As a hip and knee surgeon at HSS, I am blessed and humbled to be able to help people get better. I know from the inside what a special place this is – in every aspect, from the nurses, to the security guards, to building services – people here bring pride to work, and smile as the pass in the hallways; and this culture manifests itself in consistently excellent outcomes and high patient satisfaction. But I did not expect to develop an understanding from the other side.
“This is the most reproducible operation I do”. With these words Dr. Drakos and I began our journey in July 2021. Numerous sprains as a kid playing basketball left me with a “loose” ankle, but without symptoms if I kept it strong. I reinjured my ankle while training for an upcoming surf trip. I pushed really hard into the ankle while turning away to simulate a turn on a big wave, and felt and heard a crunch deep in the ankle and all the way up the middle of my calf to the knee. So, I limped back home. This was in the midst of the first COVID-19 surge in NYC. Dr. Drakos was leading the efforts of orthopaedic surgeons volunteering to help the medical doctors and anesthesiologists take care of Covid patients at HSS. I was limping around the hospital while rounding on Covid patients with full infection prevention protective gear, and it became clear that this was not going to work, so I went to see the boss.
When he asked me what I felt, I could only say that when I stepped on it if felt “just wrong, horribly wrong”. He responded – yep, instability. We tried conservative treatment for a while, but it wasn’t working. We got a stress x-ray, which was decidedly uncomfortable – and well mimicked the feeling of “wrong” of instability. The separation between the bones with stress was impressive: surgery – a Brostrom and a Tightrope. Such cute names for operations. We proceeded with surgery following week. In the HSS ambulatory surgery center everything went smoothly. Warm greetings, with smiling eyes peeking over masks. My anesthesiologist, Dr. Sang Jo Kim, exuded cool confidence. I felt nothing, and remember nothing, and upon awakening had no pain.
Dr. Drakos was very clear about what to expect after surgery. “Your ankle should be elevated above your heart 24/7, dropping only when absolutely necessary”. Boy, was he right. Once the anesthetic block wore off, anytime the foot came below my heart, it felt like it was on fire and going to explode, but if I kept it up, I felt almost nothing, so I kept it up.
By the end of the second week it was feeling a little better, and I could walk around for a few minutes. So I took my crutches and headed over to the park. When the body is unaccustomed to walking with crutches, the fatigue that it brings is notable. Getting to the park occurred in stages, but arrival was sublime after 2 weeks in a bed.

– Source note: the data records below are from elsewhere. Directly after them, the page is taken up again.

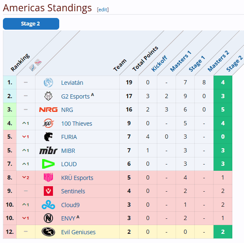Viewport: 244px width, 243px height.
Task: Open the NRG logo image
Action: pyautogui.click(x=48, y=110)
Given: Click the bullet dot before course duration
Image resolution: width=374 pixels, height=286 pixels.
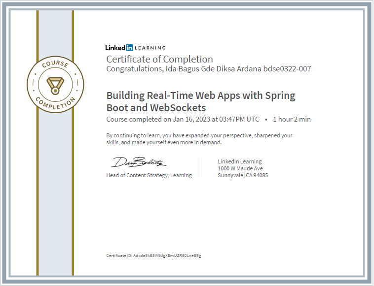Looking at the screenshot, I should (266, 120).
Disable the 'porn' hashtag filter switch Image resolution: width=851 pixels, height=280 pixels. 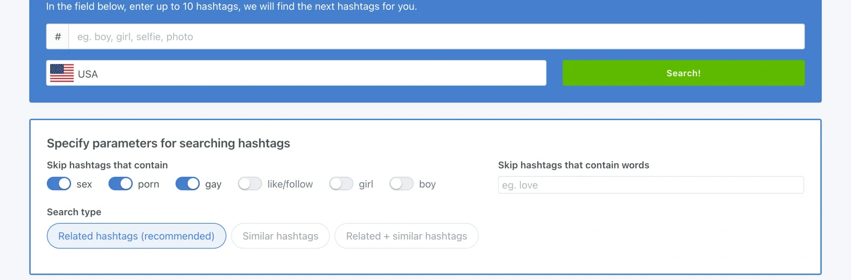[x=120, y=184]
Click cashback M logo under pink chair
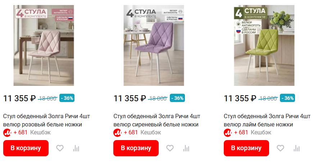The height and width of the screenshot is (162, 313). tap(7, 133)

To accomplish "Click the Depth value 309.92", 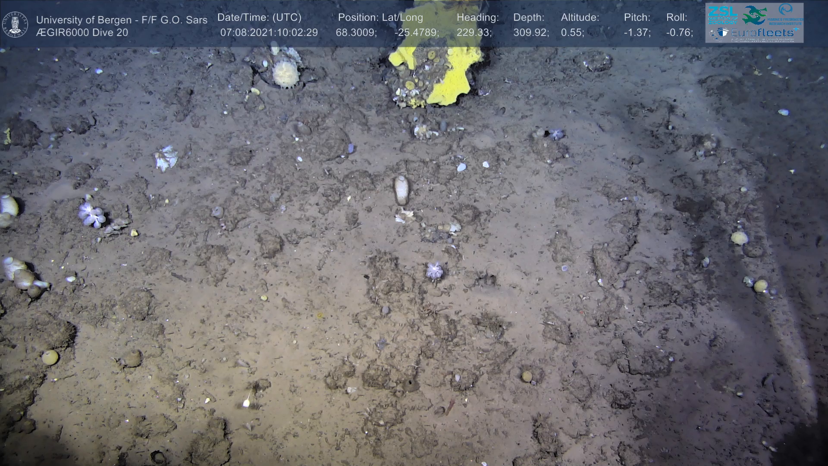I will tap(531, 33).
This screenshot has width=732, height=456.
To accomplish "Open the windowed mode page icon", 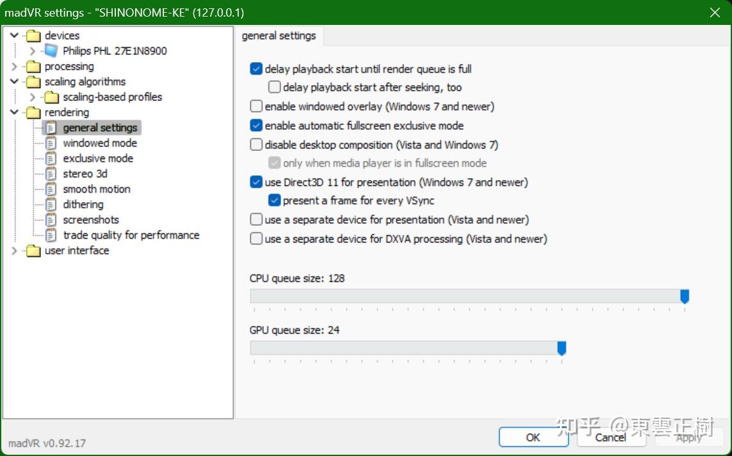I will tap(51, 143).
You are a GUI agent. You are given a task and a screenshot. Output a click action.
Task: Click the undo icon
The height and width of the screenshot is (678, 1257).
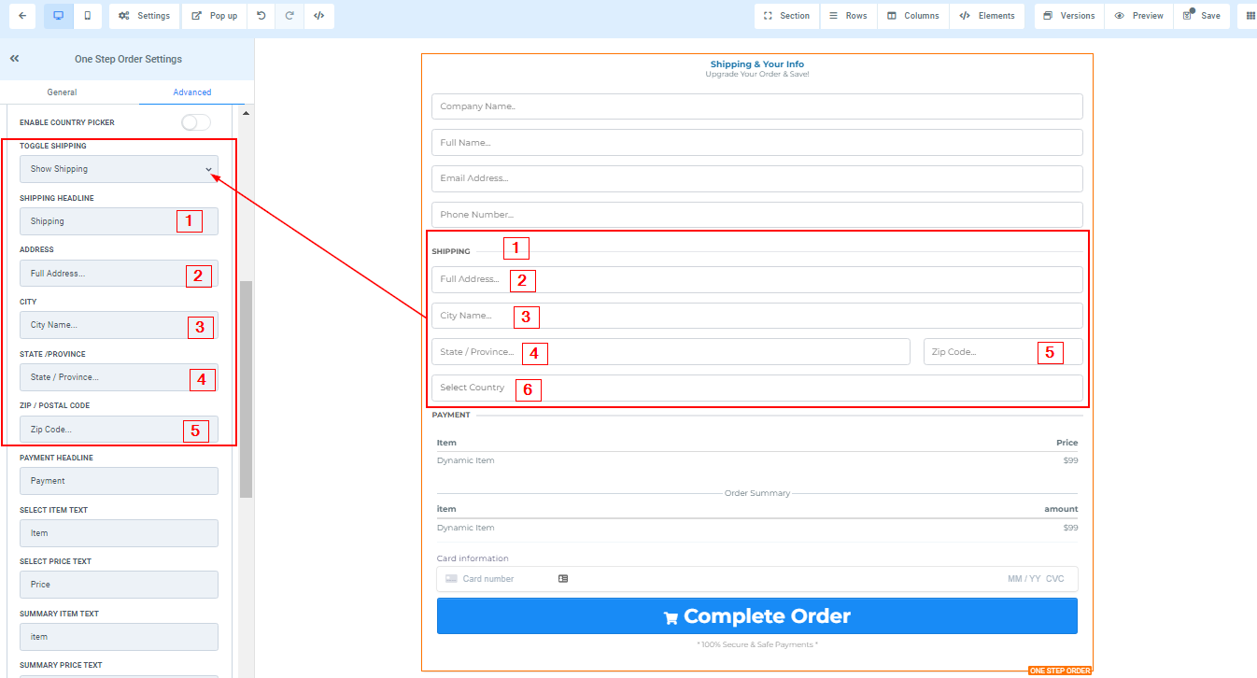click(x=261, y=16)
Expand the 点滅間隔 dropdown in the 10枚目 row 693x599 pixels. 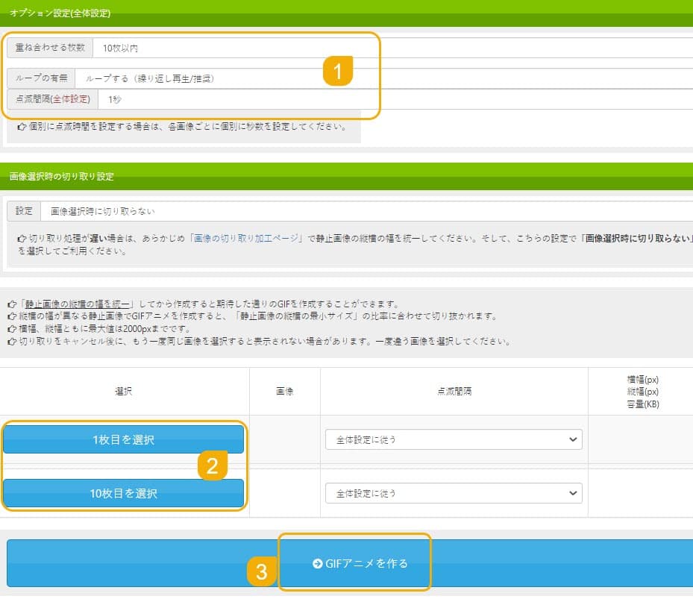tap(453, 493)
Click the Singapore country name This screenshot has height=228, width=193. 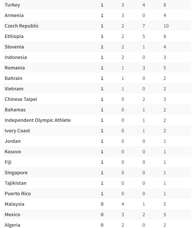pyautogui.click(x=16, y=173)
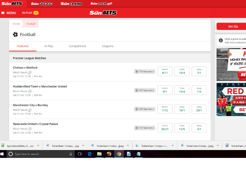The width and height of the screenshot is (246, 170).
Task: Click the Sun Bets logo in red header
Action: (104, 13)
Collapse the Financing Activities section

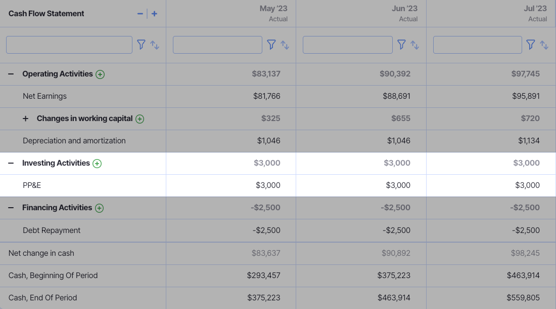click(x=10, y=208)
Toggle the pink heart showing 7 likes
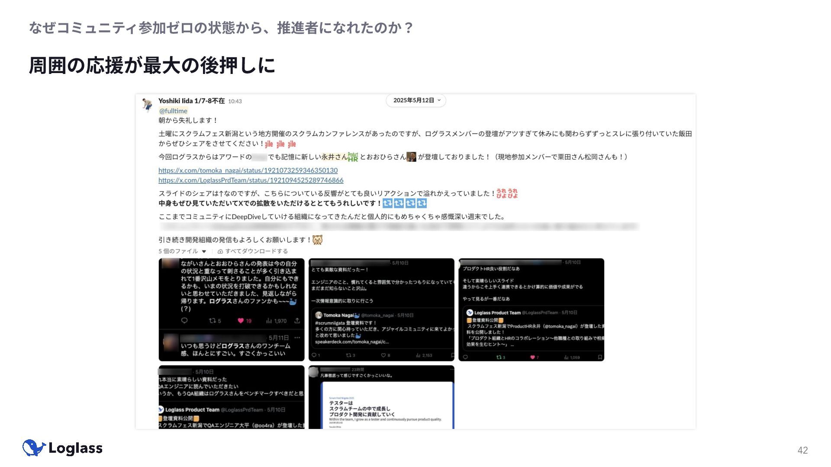This screenshot has height=467, width=831. click(x=533, y=357)
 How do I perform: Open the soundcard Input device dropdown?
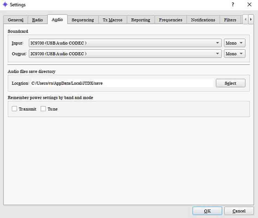(125, 43)
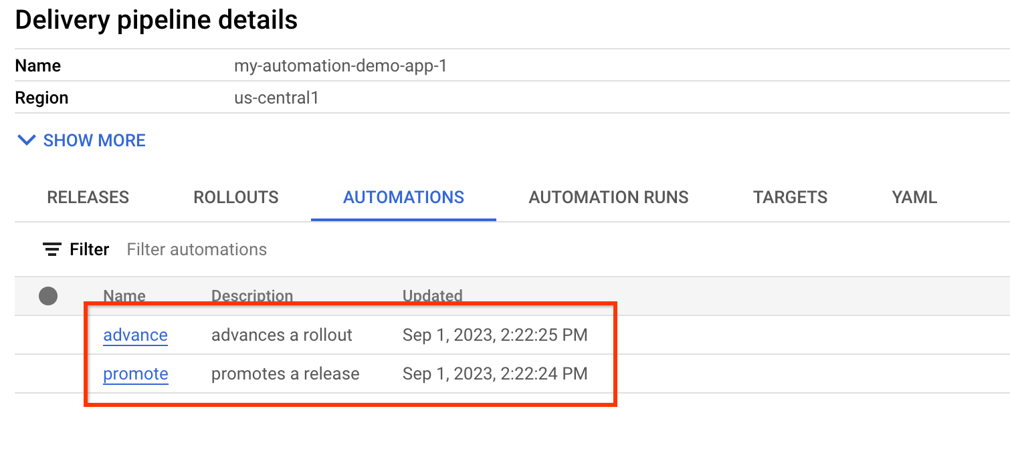Click the Description column header
The width and height of the screenshot is (1010, 449).
(252, 296)
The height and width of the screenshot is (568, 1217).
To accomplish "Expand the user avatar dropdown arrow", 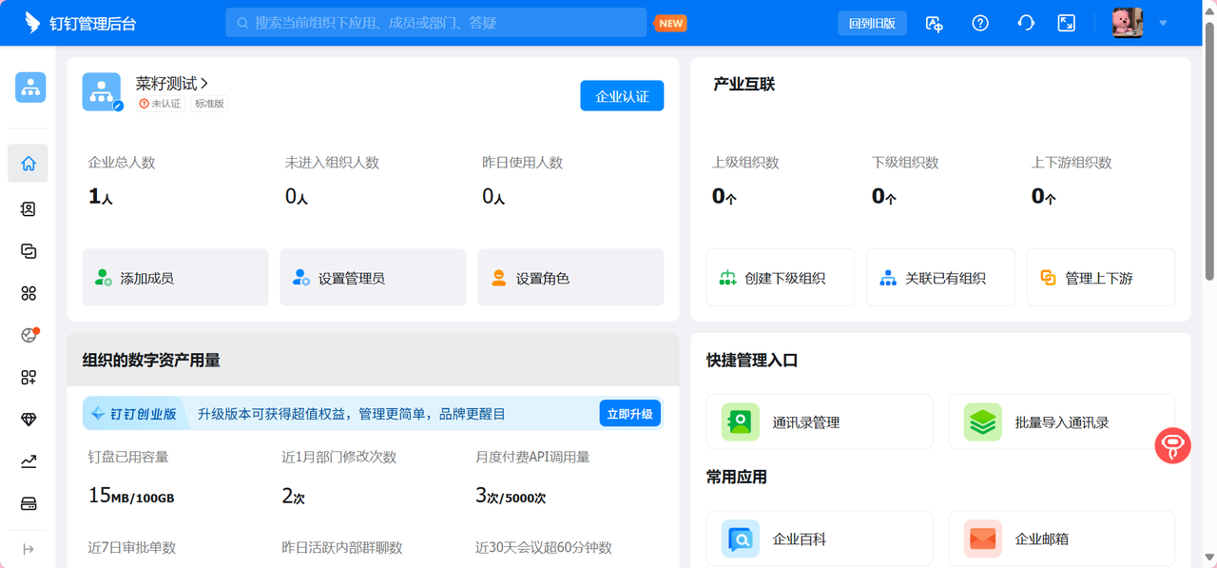I will coord(1163,23).
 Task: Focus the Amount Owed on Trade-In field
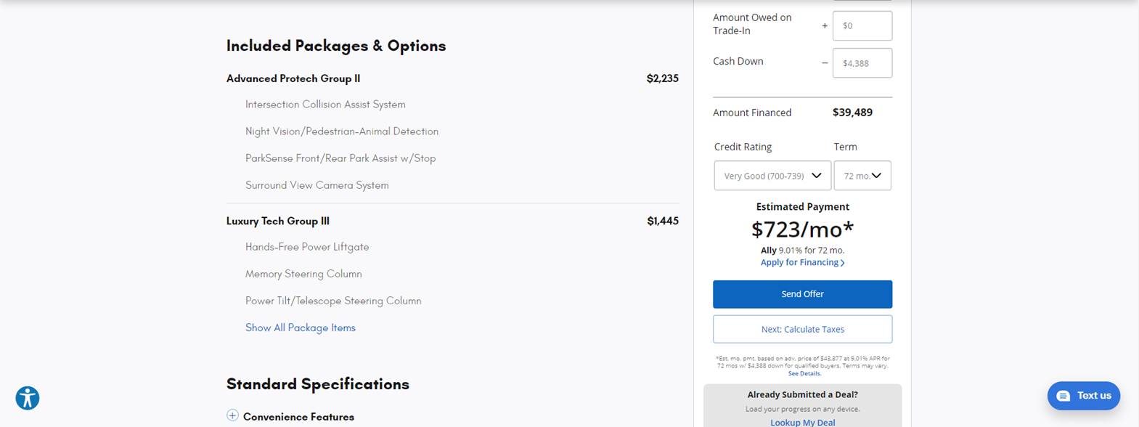[862, 25]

“Three months to feel normal at work, 6 months to get back to sports”. This was another quote that I hung on as I assessed my progress every day. Once I was allowed into the boot (cam walker) I could return to see patients part-time, and occupy my mind that way. Thinking about others is easier than thinking about yourself. Dr. Drakos guided me to purchase a special peg-leg mobility device, which allowed me to walk non-weight-bearing without using my arms. This was the first real sense of independence that I tasted. Now I could operate again, which he allowed at 4 weeks. The silent burden of walking around with a mobility device was surprising as I only noticed being physically and emotionally fatigued after the walk from the OR to the office between cases, and was “done” and in bed by 9 every night. Rest was not only essential, it was unavoidable. After a month of this, I could put weight on the leg – the next graduation.
One of the most important aspects of this journey has been the patient-physical therapist relationship. I had 4 awesome therapists, Harrison Herman, Kimberly Baptiste, Amit Gohil, and Jeff Varghese, who guided me through this process. Recovery is not linear. One gets better, and better, and then goes backwards as the limits of ability are tested. The experience, wisdom, and personal qualities of each member of this therapy team was absolutely instrumental in giving me the confidence to go forwards, and the humility to accept the setbacks that are an inherent part of the process. I understood this intellectually as a surgeon. I now understand it emotionally and viscerally as a patient, and deeply appreciate its power to shape the recovery process.
On Christmas Eve, Jeff put me on the treadmill to run for 10 minutes for the first time in 9 months. What a gift! 2 weeks later… a very slow, but delicious 2-mile run. And last week, just under 6 months post op, I returned to surfing. And the words rung in my ear “…the most reproducible operation I do”. My journey continues as the strength and springiness continue to improve almost weekly. I give thanks for great surgery, adept anesthesia, awesome therapy, an amazing OR and office staff, and a wonderful place to work.
Thank you, Dr. Drakos, for keeping your promises. I experience your skill every single day.